I think that may be hard, if not unrealistic, because of the competitive, suspicious mindset at many companies. Many, it seems, have little interest collaborating with other companies as much as hunkering down and guarding their assets. Rather than a focus on collaboration, I've noticed a focus on suspicion and defensiveness in the corporate world. 

Never mind trusting other companies, countries, and government regulators, many companies aren't even willing to trust their own people enough to share news of budding business strategy. Instead of optimizing the talents and intelligence of their own workforce to make business strategy better, the norm at too many companies is to keep developing deals a secret to be sprung on affected workers after it's already a done deal. Yes, it's essential to keep certain information secret to maintain a competitive advantage, but why and how are companies employing workers they don't trust enough to share with them the kind of information they could use to help their company do better?  

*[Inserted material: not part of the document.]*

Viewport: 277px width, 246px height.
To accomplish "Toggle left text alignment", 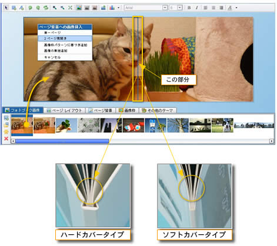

Instead of concentrating on superficial cultural elements like dress and cubicle appearance (I've heard about that happening at some companies), a better approach would be to let such nonsense go, and concentrate instead on hiring and nurturing the kind of employees managers and executives can share business strategy with. A mid- or lower-level worker often has insights about the way business is done day-to-day that could make for better deals with new business partners. A conversation with a forum of mid-level employees, for instance, might quickly show the executive deal makers that a new arrangement with a supplier or a new acquisition isn't the best idea after all. "Oh, we haven't had a good track record working with them," or "Well, if we acquire them, we'll have our work cut out for us. In all our dealings with them, they seem very disorganized, and even unethical."  

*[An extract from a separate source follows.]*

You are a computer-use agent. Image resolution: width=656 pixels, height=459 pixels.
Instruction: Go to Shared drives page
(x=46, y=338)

If you can't trust your own people, how will you ever trust outside entities like government regulators and other companies?  Collaboration starts at home, so as workforce managers, I would try helping managers add a trust focus to the hiring process. If it already isn't one of your hiring criteria, ask managers to make sure they think about whether they can see themselves feeling comfortable sharing business strategy information with potential new hires. As they would for other hiring criteria, reference checks should include questions to reveal how trusted the employee was at his or her former company. "Can you tell me about a time when Gladys offered insight into a budding business deal or strategy?"   You could argue that no matter how low-level the employee, at least one example should come to mind from a former boss of a time when the job candidate was trusted with business news, and offered an enterprising suggestion to improve business. If a worker is both trusted and enterprising, those examples will spring to mind.

I had experience at a former company with a manager who was enterprising, but untrustworthy. Of course that doesn't do anybody any good. Even me, as a nearly entry-level employee, worried about sharing ideas with her. You never knew what she was cooking up in her corporate cauldron. At the same time, I have experience working with the archetype of the employee who's entirely trustworthy and entirely useless (hate to be mean, but true).  He would never share business information with competitors because he also would never come up with an enterprising business idea.

In times like these, you need both the trust and the enterprising nature of employees to get you through the day. I've had work days in my employment past when I wanted to become the Invisible Woman. I felt like conversations stopped and doors closed when I, or my co-workers, walked past offices. If your employees feel like they're playing hide-and-seek with their employer, how will potential business collaborators feel?  

Ghosts also are hard to see. Companies with a habit of conducting business in opaque ways may soon find themselves inhabiting the corporate graveyard.